• [The data]

----

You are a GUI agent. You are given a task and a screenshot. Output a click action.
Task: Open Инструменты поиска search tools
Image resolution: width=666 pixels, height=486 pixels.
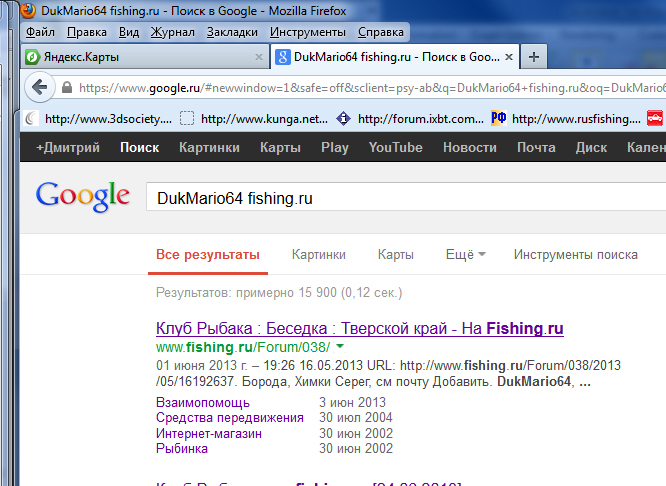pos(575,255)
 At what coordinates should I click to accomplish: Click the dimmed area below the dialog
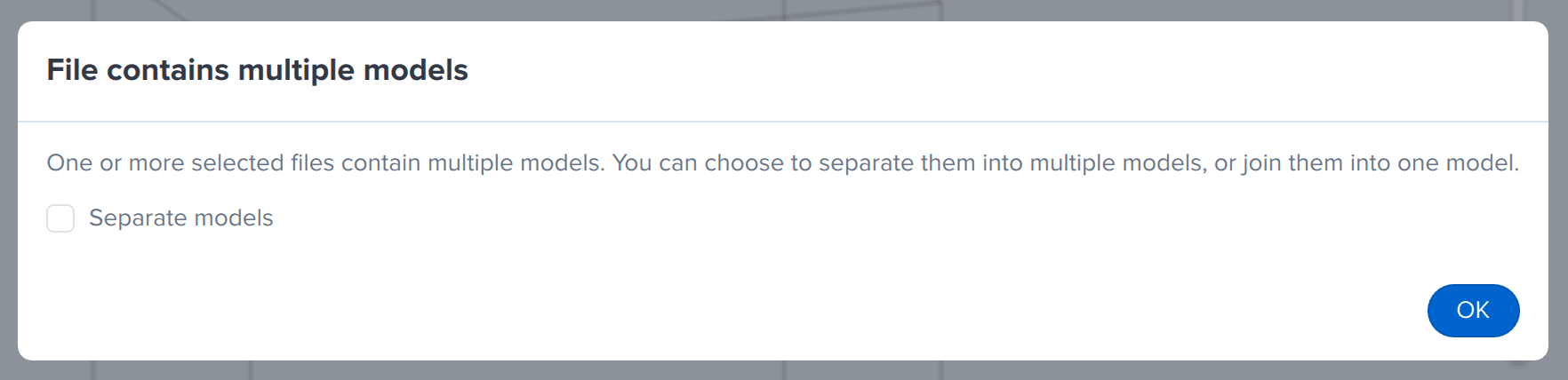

----

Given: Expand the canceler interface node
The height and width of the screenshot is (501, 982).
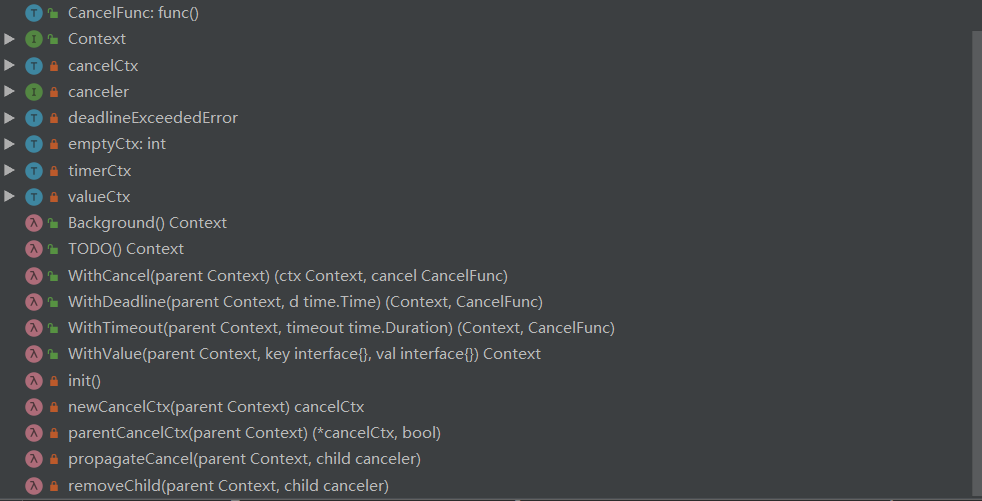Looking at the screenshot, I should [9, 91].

----

• [Goal of the exercise]
Using the material above, transcribe exactly the lines from the one holding "Task: Open Инструменты поиска search tools" to the one holding "At what coordinates", both ends kept. Do not carry over any pictures.

• [Exercise answer]
Task: Open Инструменты поиска search tools
Image resolution: width=666 pixels, height=486 pixels.
pos(575,255)
 At what coordinates should I click to accomplish: Click the dimmed area below the dialog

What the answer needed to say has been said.